## Exercise details
Copy the data word for word, from the line containing "You are a GUI" through the end of the data.

## Dataset content
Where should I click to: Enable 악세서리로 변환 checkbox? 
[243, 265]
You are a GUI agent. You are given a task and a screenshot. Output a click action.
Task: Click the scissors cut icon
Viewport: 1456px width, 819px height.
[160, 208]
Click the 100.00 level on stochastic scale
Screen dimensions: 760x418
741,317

## Written solution
You are a GUI agent. You are given a task and a screenshot. Output a click action.
Task: Click the scissors cut icon
Viewport: 1456px width, 819px height.
[160, 208]
Click the 100.00 level on stochastic scale
Screen dimensions: 760x418
741,317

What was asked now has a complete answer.